Tres de ellos criticaron el restablecimiento de relaciones por considerar que ello hace la vida fácil al gobierno cubano, y que Estados Unidos debieron arrancar concesiones políticas al gobierno y dialogar con la oposición antes de dar ese paso. Dos, en cambio, le consideraron un paso positivo que genera un mejor ambiente para la única manera desde donde es efectivo exigirle cambios al gobierno: desde la propia movilización de la opinión pública cubana.

La divergencia no es sorprendente. Incluso, podía anticiparse desde que el tema de la relación binacional comenzó a ser movida por el gobierno del presidente Barack Obama y activistas e intelectuales comenzaron a posicionarse. Me temo, sin embargo, que la mayoría de los activistas opositores dentro y fuera de la Isla han coincidido en el rechazo. Y creo que es así por la persistencia de dos equívocos.

El primero, es la idea de que la oposición constituye un dato decisivo de la realidad cubana, lo que ha sido alimentado por la manera como algunas de sus figuras han sido proyectadas a dimensiones políticas muy superiores a sus realidades. Al autopercibirse de manera exagerada, los opositores han llegado a la conclusión de que el gobierno norteamericano debió consultarles y hacerles partes del proceso. Y que la omisión de ello constituye un punto flaco del proceso que algunos han llegado a denominar simplemente como una traición. Todo un espejismo político que no merece más consideración que la que le damos a los acompañantes críticos consentidos del sistema (la revista Temas, Cuba Posible, Progreso Semanal, algunos grupitos de activistas cubanoamericanos, etc.) cuando se consideran a sí mismos como una oposición leal. Nadie niega el valor moral que unos u otros eventualmente puedan tener al enfrentar sea con sus discursos o con sus acciones a un poder autoritario. Pero eso no los convierte en interlocutores necesarios, pues no consultarles no implica tener que pagar un precio insoportable, y consultarles no reporta beneficios sustanciales. Y de eso, de precios y costos, trata la política real.

El segundo equívoco es la idea —que curiosamente los opositores comparten con los tecnócratas cubanos, académicos y funcionarios— de que es posible montar en Cuba un modelo capitalista chino en que autoritarismo y mercado anden un largo camino sin grandes conflictos. Fue la idea, por ejemplo con la que retozó Mario Vargas Llosa en un artículo en El País donde volvió a demostrar tanto su pluma sin émulos como su dogmatismo liberal. Y fue también a lo que se refirió críticamente Manuel Cuesta Morúa en Washington cuando afirmó que “… el autoritarismo cubano no puede sobrevivir a una apertura, como sí lo puede hacer y lo ha podido demostrar el autoritarismo chino”.

--------

TAREAS
1) Transcribe del artículo el fragmento que va desde "Tres de ellos" hasta "opinión pública cubana.".
2) Según el artículo, ¿en qué periódico publicó Mario Vargas Llosa el texto en el que retozó con la idea del modelo capitalista chino?
Los registros no tienen ningún papel en esta parte.

--------

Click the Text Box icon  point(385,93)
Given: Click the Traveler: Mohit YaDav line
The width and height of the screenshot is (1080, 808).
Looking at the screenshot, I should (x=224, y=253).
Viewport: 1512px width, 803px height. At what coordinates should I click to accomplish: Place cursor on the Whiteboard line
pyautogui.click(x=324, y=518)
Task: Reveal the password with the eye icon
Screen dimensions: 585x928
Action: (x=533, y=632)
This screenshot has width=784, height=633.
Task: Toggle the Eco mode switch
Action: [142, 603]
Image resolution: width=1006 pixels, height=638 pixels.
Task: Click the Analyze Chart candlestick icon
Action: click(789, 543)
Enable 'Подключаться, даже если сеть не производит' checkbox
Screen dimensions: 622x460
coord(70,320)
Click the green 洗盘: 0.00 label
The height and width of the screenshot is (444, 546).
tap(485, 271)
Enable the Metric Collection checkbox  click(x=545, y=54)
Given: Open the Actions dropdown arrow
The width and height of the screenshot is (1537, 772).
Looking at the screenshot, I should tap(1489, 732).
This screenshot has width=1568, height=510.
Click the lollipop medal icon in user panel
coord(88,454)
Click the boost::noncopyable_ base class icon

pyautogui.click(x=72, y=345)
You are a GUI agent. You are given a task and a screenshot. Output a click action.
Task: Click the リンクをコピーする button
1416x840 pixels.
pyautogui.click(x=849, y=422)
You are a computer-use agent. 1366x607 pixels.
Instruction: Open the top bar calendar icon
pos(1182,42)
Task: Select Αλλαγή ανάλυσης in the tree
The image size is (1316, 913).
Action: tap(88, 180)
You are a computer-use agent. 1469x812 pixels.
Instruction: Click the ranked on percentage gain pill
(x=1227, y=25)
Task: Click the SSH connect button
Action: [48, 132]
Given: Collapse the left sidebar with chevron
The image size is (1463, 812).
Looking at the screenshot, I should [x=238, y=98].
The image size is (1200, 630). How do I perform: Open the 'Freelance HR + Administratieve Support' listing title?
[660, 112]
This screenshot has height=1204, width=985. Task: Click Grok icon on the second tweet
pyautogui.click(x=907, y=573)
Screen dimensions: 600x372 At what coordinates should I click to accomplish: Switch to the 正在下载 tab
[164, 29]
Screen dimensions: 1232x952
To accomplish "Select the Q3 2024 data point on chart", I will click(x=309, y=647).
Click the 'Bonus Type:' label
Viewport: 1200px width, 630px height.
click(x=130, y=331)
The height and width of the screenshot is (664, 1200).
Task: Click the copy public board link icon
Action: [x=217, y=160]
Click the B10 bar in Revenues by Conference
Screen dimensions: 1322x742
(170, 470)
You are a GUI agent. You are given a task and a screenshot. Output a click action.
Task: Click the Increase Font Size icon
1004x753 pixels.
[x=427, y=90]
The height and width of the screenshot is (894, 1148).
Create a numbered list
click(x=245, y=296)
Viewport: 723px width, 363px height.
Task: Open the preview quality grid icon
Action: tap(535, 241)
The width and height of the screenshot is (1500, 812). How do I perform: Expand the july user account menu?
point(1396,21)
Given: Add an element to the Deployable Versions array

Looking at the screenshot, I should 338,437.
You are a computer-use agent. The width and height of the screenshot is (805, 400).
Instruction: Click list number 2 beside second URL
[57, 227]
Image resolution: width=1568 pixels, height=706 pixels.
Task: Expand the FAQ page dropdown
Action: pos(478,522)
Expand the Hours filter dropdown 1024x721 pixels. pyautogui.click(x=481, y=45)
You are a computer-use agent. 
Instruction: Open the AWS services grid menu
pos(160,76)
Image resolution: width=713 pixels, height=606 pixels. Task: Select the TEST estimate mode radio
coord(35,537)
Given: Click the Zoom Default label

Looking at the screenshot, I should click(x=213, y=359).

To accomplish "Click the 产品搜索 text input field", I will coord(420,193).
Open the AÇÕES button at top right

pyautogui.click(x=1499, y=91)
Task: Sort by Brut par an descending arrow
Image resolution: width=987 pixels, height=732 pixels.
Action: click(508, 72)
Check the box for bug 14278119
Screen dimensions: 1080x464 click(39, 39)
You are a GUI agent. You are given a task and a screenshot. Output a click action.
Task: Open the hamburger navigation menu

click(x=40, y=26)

--------

RESPUESTAS ESPERADAS
1)
Tres de ellos criticaron el restablecimiento de relaciones por considerar que ello hace la vida fácil al gobierno cubano, y que Estados Unidos debieron arrancar concesiones políticas al gobierno y dialogar con la oposición antes de dar ese paso. Dos, en cambio, le consideraron un paso positivo que genera un mejor ambiente para la única manera desde donde es efectivo exigirle cambios al gobierno: desde la propia movilización de la opinión pública cubana.

2) En El País.